• Revu en mars 2014 (-1 point) :
Ce n'est peut-être pas un prequel à Alien, mais sur 70% de Prometheus, on croirait être devant un remake. On profite alors d'une photographie et réalisation haut de gamme qui nous offrent toute une imagerie dantesque, à la fois terrifiante et fascinante. Les paysages monochromatiques sont d'ailleurs somptueux. Toutefois, passées la mise en contexte et l'arrivée de l'équipage sur cette planète extra-terrestre qui nous fait redécouvrir tout un univers familier, le film perd considérablement en rythme, puis en intérêt. Il a beau poser d'excellents thèmes et concepts métaphysiques, philosophiques, mystiques, façon Mission To Mars, ils ne restent qu'effleurés sans jamais être approfondis (hors scènes coupées). Néanmoins, le vrai problème c'est, non pas cette flûte ou cette course rectiligne, mais bel et bien son manque flagrant de mystère. Les Ingénieurs qui sont dévoilés dès les premières secondes auraient pu être le point d'orgue du film, tout comme le suspens annulé par leurs hologrammes passés. Pourtant, l'ambiance est là, tout comme la musique, sombre et inquiétante, mais il n'y a rien qui cultive la curiosité et l'effroi de la situation.




• Critique du 12 juin 2012 :
Alien, Le Huitième Passager, est sorti en 1979. À cette époque, Ridley Scott n'avait qu'un film historique comme bagage, et tout le mal du monde, vis-à-vis des studios, à pouvoir concrétiser toutes ses idées dans ce film d'épouvante aux confins de l'espace. Ce qui dérangeait, c'était le design sinistre, bio-mécanique, et érotique de H.R. Giger, ainsi que la construction d'énormes plateaux, très chers, comme celui du "Space Jockey", la créature colossale retrouvée à l'état de carcasse derrière ce qui semble être un télescope. Alien, premier du nom, de par son atmosphère unique, et son bestiaire, a marqué à jamais le paysage de la science-fiction, et est désormais considéré comme chef-d'œuvre intemporel.

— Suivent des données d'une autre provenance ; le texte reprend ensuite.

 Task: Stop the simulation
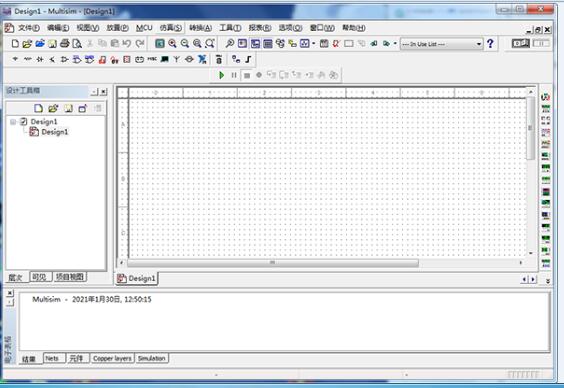tap(247, 76)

Dans ses nombreuses suites, les réalisateurs se sont toujours focalisés sur le xénomorphe, alors que, depuis 33 ans Scott a toujours été sidéré que personne ne se penche sur le plus gros mystère du film : que sont les "Space Jockeys" ? C'est de là qu'est parti le développement de Prometheus. À la base prévu comme prequel en 2 volets d'Alien, le projet s'est rapidement transformé en film plus indépendant, qui se passe dans le même univers qu'Alien, mais y est bien moins connecté. En effet, l'histoire n'est alors plus confinée par une suite connue depuis 33 ans, et peut ainsi évoluer plus librement et aborder des thèmes différents


Ridley Scott est un de ces réalisateurs hautement estimés, avec lequel tous les acteurs ont eu un jour envie de travailler. Du coup, il n'a eu aucun mal à rassembler un casting cinq étoiles, de l'envergure de l'odyssée spatiale qu'il envisageait de tourner.

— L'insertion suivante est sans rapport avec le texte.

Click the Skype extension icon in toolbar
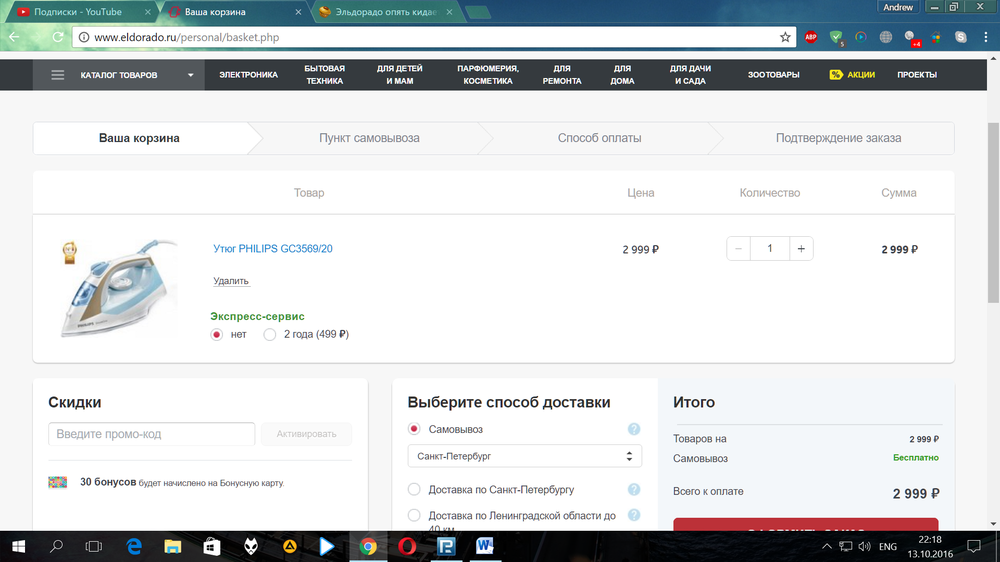Viewport: 1000px width, 562px height. [961, 37]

L'on retrouve alors le très bankable Idris Elba, enchaînant les blockbusters, en tant que capitaine du vaisseau "Prometheus". Un capitaine très cool, qui rappelle par moment l'attitude de Yaphet Kotto dans Alien. Michael Fassbender qui est, lui aussi, absolument partout depuis quelques temps, confirme son statut d'un des plus grands acteurs de sa génération. Il joue David, un androïde, et parvient à retranscrire avec brio la rigidité relative des articulations de la machine, ainsi que la froideur de ses expressions et son impassibilité. Une très belle performance à laquelle fait écho celle de Charlize Theron. Encore une actrice de talent, qui campe ici une sorte de bureaucrate impassible qui cherche à tout contrôler pour finalement révéler ses intentions au fur et à mesure que la situation lui échappe. Guy Pearce apparaît, quant à lui, totalement maquillé en personne âgée. C'est crédible, mais le fait de reconnaître clairement les traits de l'acteur laisse une certaine confusion, il aurait été plus judicieux d'engager une vrai senior.


Enfin, le dernier gros nom du casting va à la star montante depuis la version suédoise de Millenium : Noomi Rapace. La Suédoise enfile les bottes de la protagoniste, l'héroïne du film qui, très croyante au début du film, va très vite être tiraillée entre sa foi et ses découvertes scientifiques, pour ensuite devenir une femme forte comme l'a pu être Sigourney Weaver dans le rôle d'Ellen Ripley, 33 ans auparavant. Si les deux femmes n'ont pas le même développement mental de leurs personnages, il est impossible de nier leurs ressemblances extérieures ainsi que leurs actions entreprises.


Reste quelques seconds rôles comme Logan Marshall-Green, Emun Elliott, Patrick Wilson, ou Benedict Wong (notamment présent dans Sunshine). Tous les acteurs jouent très bien, même si Fassbender est celui qui se montre le plus remarquable. Toutefois, l'on peut noter des émotions surjouées (du côté de Rapace principalement), ainsi que quelques autres passages moins convaincants (les deux scientifiques perdus). Et ce n'est pas faute d'avoir des dialogues soignés, et habilement structurés.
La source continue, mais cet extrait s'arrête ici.